Do this: Write the lines below, starting at the one that contains "You are a computer-use agent. Screen" and ending at the one that contains "The width and", as a JSON list of strings with one string per line. Leave out any blank lines.
## begin Provided records
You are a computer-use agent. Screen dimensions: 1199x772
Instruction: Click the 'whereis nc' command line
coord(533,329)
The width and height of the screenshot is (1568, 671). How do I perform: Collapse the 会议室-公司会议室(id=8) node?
## end Provided records
## begin Provided records
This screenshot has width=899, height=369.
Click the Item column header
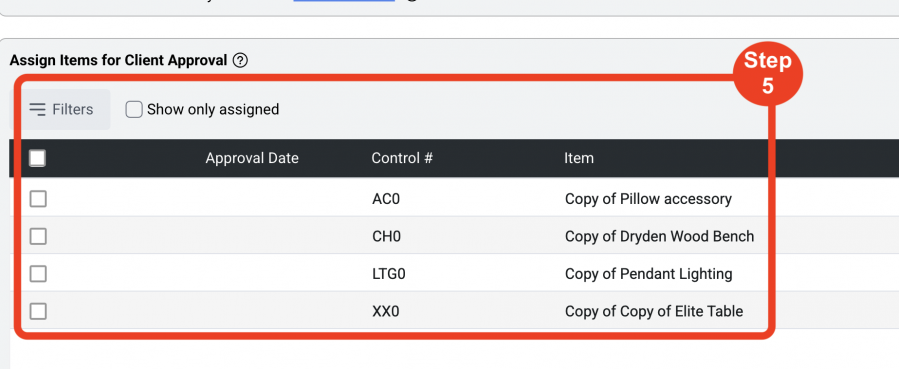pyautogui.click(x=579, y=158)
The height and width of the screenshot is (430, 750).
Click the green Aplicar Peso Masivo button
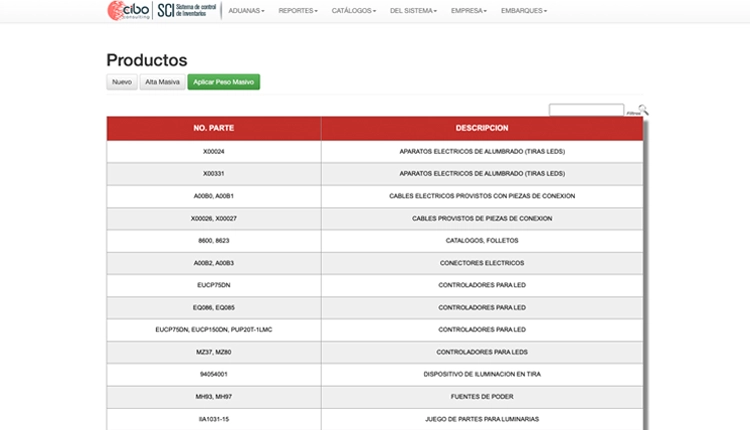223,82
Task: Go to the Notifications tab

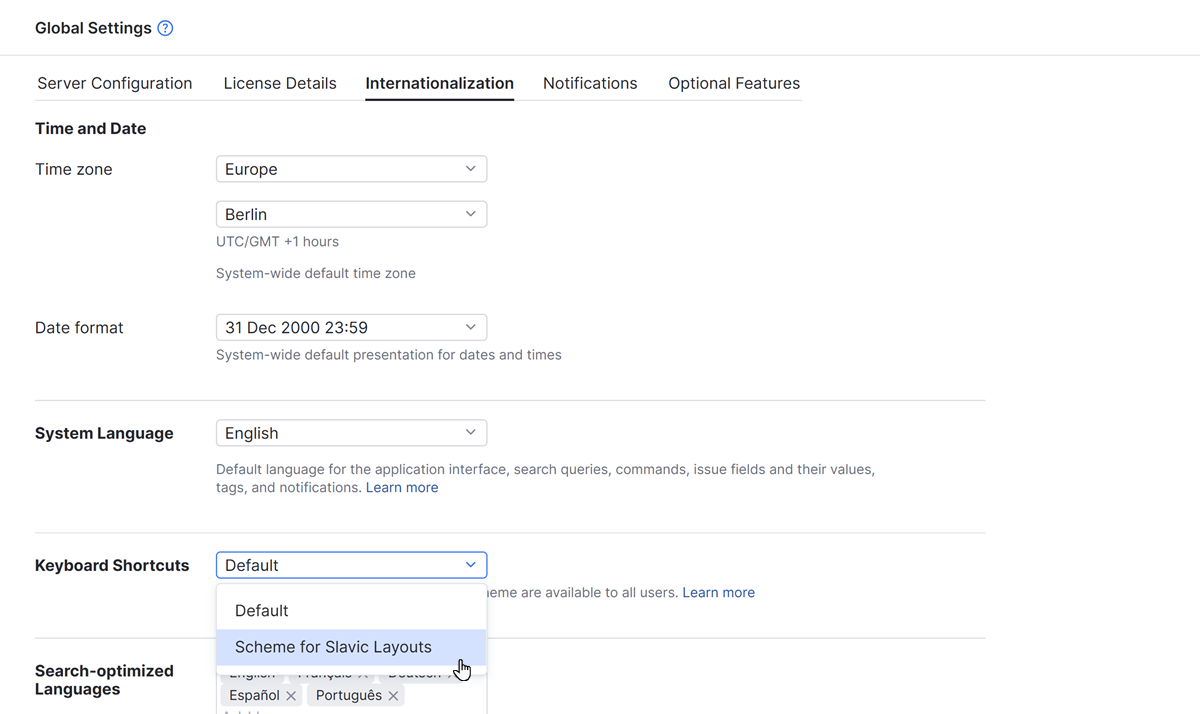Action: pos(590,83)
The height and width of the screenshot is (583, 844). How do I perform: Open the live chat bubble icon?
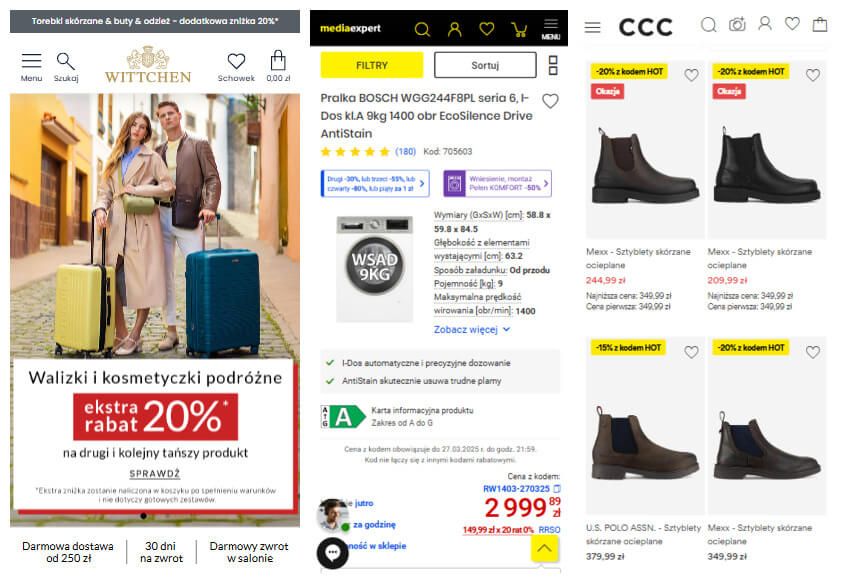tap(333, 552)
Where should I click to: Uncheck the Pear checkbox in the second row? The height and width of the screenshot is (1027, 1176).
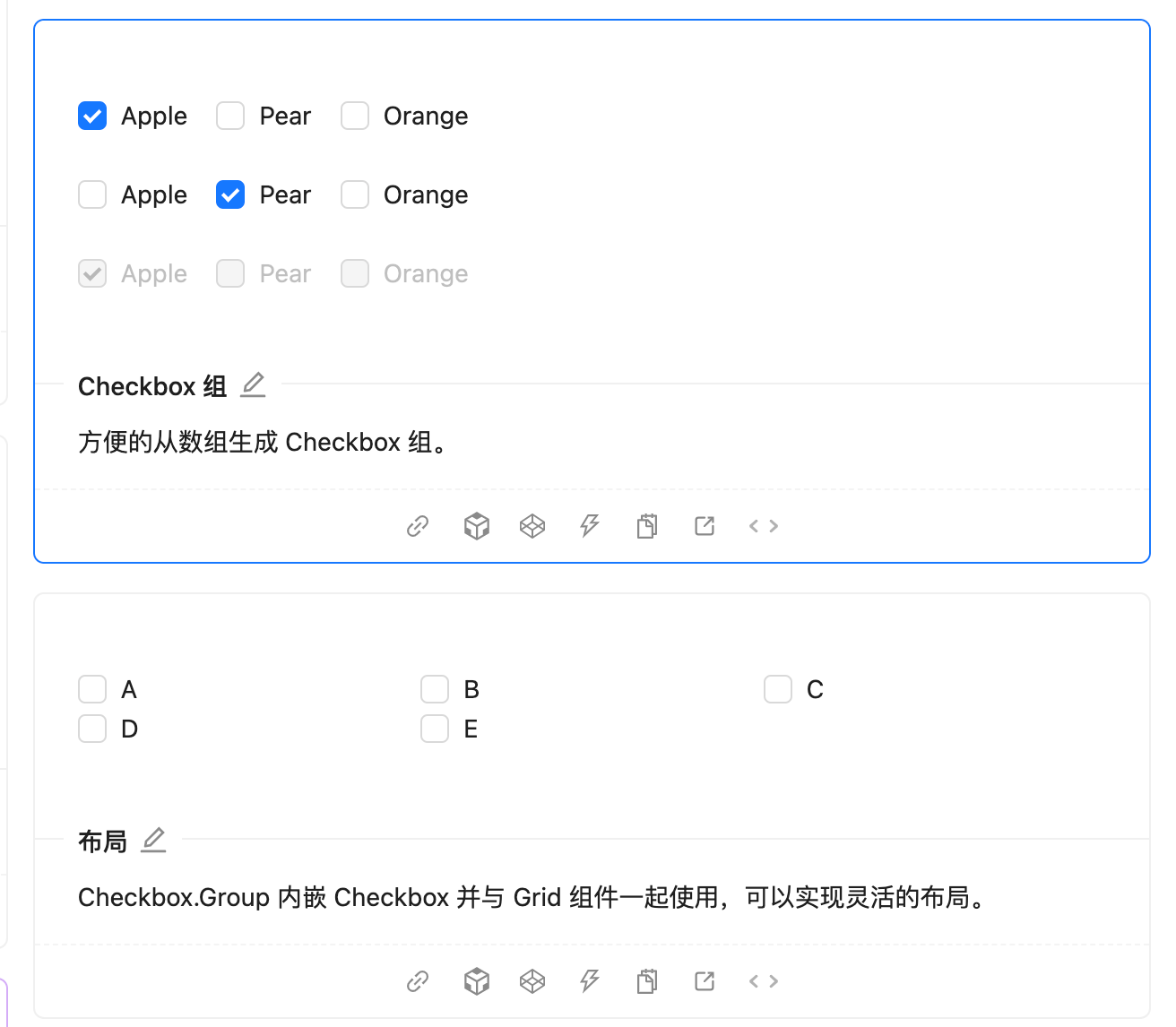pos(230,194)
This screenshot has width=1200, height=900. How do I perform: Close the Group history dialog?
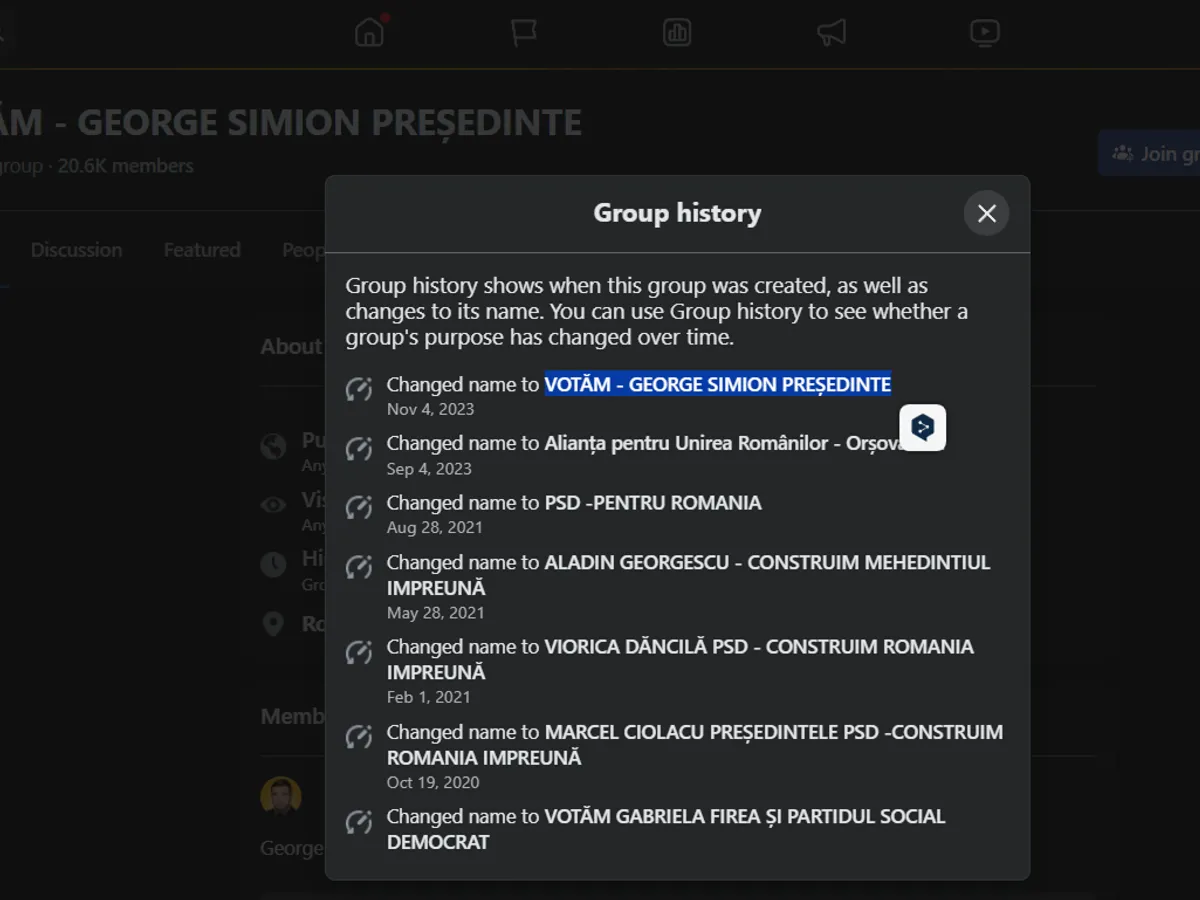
## end Provided records
## begin Provided records
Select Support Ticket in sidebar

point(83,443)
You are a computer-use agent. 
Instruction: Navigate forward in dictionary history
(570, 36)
## end Provided records
Answer to this exercise:
[
  "You are a computer-use agent. Screen dimensions: 1199x772",
  "Instruction: Click the 'whereis nc' command line",
  "coord(533,329)",
  "The width and height of the screenshot is (1568, 671). How do I perform: Collapse the 会议室-公司会议室(id=8) node?"
]